Qué es importante en realidad
Hemos diseñado esta lámpara infrarroja para máquinas de moldeo por soplado SIPA: 400V, 2500W. De esta manera, se obtiene la densidad de calor necesaria para un calentamiento rápido y preciso de las preformas. La envoltura de cuarzo responde rápidamente, calentándose y enfriándose con rapidez durante los cambios de producto. El perfil espectral es estable y está ajustado para PET, lo que permite un calentamiento uniforme de la preforma. Utiliza una base estándar R7s, por lo que puede instalarse directamente en el enchufe existente, sin necesidad de realizar modificaciones eléctricas o montajes especiales.
Por qué esta lámpara es adecuada para máquinas SIPA
En las máquinas SIPA, el túnel de calentamiento es un sistema muy precisamente diseñado. Los reflectores, la distancia entre ellos y el flujo de aire están todos ajustados para mantener un nivel de energía específico. Una lámpara de 400V, 2500W mantiene ese nivel de energía, asegurando que la preforma alcance la temperatura adecuada antes de ser estirada. Esto se traduce en menos defectos, mejor control del peso y menos material desperdiciado. El consumo de energía también permanece estable, ya que la potencia de la lámpara coincide con el diseño de la máquina. En la práctica, observamos que la lámpara mantiene un rendimiento estable durante más de 5,000 horas, con mínimas fluctuaciones, lo que garantiza que el proceso sea consistente.

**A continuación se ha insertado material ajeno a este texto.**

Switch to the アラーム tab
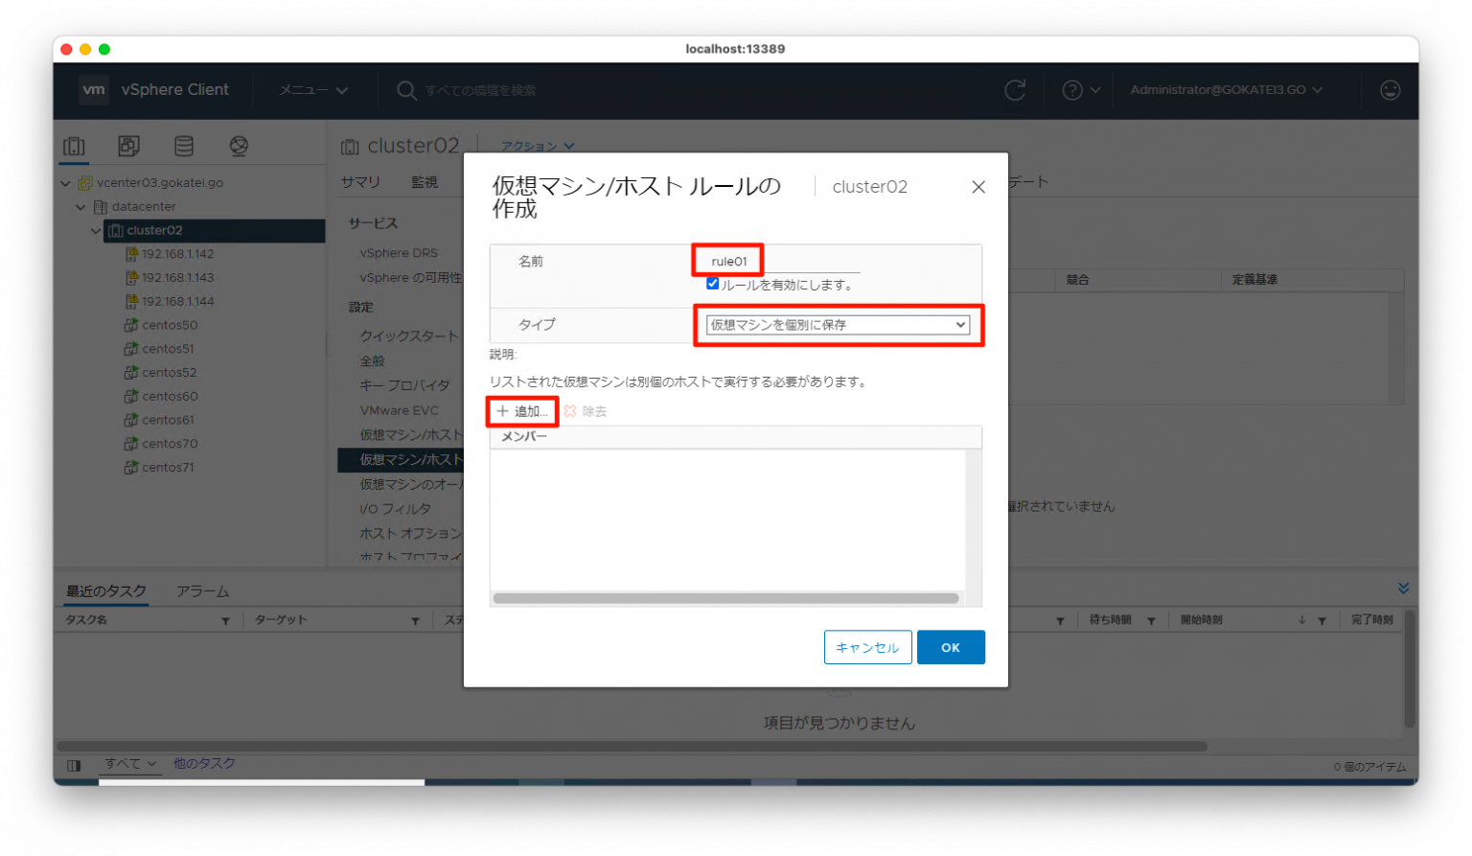Image resolution: width=1472 pixels, height=856 pixels. click(x=202, y=591)
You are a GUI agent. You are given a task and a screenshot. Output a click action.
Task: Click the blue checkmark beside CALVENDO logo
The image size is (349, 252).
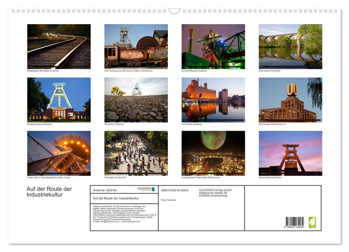coord(154,189)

Consejos prácticos para evitar problemas
La instalación es sencilla, pero la alineación es crucial. Incluso un ligero desajuste en la posición de la lámpara puede causar problemas, como zonas frías o calientes en la preforma. Verifique la tensión en los terminales y asegúrese de que la lámpara esté adaptada al tipo de reflector utilizado. Los emisores de ondas cortas funcionan de manera diferente según el revestimiento del reflector. Trátela con guantes limpios; los aceites presentes en el cuarzo pueden causar puntos calientes y acortar su vida útil. Si opera las 24 horas del día, planifique los reemplazos durante los tiempos de parada programados, cambiando una lámpara a la vez. Así, se evitan cambios bruscos en el calentamiento, lo que requeriría una recalibración.